● Task details:
Please answer these three questions using the Actinomyces excerpt below:
1. What do Actinomyces fimbriae bind to?
2. Which vertebral region is especially affected in retroperitoneal infections?
3. How is the color of the exudate in the abscesses described, and what is it compared to?

● Excerpt:
=-=-=

- Actinomyces sp are opportunistic pathogens, and require mechanical disruption of normal mucosal barriers (foreign body perforation (grass awn), bite wound, chronic gingivitis-periodontitis, etc)
- Actinomyces sp generally requires other commensal organisms from the oral cavity or GI tract to produce and maintain an anaerobic local environment; pathogenicity is low with pure Actinomyces sp infection
- Actinomyces fimbriae bind to other bacteria and form large mixed bacterial aggregates, which resist neutrophil phagocytosis and degranulation
- Actinomyces induce chemotaxis of neutrophils, activate macrophages, stimulates production/release of cytokines, and cause B-cell hyperplasia
- Enzymes from macrophages, neutrophils, and bacteria destroy surrounding connective tissue and facilitate spread of infection through fascial planes
- Hematogenous spread is rare
TYPICAL CLINICAL FINDINGS:
- Chronic fever, emaciation, lethargy, dyspnea and fistulous tracts
- Subcutaneous soft tissue swelling in the head or neck region, especially mandible, submandibular area, ventral or lateral cervical areas, thorax or abdomen
- Cough and dyspnea with pleuritis
- Abdominal masses and distension with peritonitis
- Rear leg lameness and paralysis are typical in retroperitoneal infections; there may be radiographic evidence of periosteal new bone formation or osteomyelitis of ventral vertebral bodies, especially T13-L3
TYPICAL GROSS FINDINGS:
- Poorly defined masses (abscesses) with red-brown exudate (“tomato soup”) that may contain sulfur granules
- Diffuse red velvety to granular thickening of pleura and peritoneum; visceral pleura and peritoneum are less affected; there is copious cellular exudate in pleural or peritoneal cavity
- Multiple nodular masses may involve heart, mediastinum, lung, diaphragm, and chest wall and extend into the subcutis, producing an ulcerated subcutaneous mass or fistulous tract
- Regional lymphadenopathy
TYPICAL LIGHT MICROSCOPIC FINDINGS:
- Large dense colonies of filamentous bacteria surrounded by pyogranulomatous inflammation and fibrosis (sulfur granules)

=-=-=

● Data provided:
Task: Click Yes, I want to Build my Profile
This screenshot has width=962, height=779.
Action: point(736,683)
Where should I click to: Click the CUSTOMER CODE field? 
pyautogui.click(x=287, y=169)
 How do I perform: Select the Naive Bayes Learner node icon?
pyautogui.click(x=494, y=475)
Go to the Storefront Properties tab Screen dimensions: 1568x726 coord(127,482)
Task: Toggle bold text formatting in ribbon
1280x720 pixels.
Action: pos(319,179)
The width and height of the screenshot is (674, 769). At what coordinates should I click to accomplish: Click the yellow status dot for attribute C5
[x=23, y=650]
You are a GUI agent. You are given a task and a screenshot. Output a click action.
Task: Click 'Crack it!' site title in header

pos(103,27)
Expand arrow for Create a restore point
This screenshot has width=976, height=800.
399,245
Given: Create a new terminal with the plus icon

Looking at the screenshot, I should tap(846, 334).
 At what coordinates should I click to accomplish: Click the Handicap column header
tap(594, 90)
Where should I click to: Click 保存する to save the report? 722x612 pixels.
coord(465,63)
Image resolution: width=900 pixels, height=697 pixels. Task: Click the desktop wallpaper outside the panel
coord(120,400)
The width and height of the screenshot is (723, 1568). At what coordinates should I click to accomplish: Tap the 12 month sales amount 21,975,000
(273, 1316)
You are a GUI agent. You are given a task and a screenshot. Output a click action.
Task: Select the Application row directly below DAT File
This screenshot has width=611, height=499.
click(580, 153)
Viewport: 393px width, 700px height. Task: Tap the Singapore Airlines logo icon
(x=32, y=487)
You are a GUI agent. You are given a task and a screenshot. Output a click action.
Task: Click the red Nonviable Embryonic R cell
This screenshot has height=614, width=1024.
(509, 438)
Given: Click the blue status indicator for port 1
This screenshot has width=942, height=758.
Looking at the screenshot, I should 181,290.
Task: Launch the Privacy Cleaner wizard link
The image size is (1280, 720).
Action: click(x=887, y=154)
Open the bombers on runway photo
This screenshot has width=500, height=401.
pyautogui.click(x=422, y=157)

=-=-=

● Written reply:
1. Other bacteria, forming large mixed bacterial aggregates.
2. T13-L3.
3. Red-brown, compared to "tomato soup."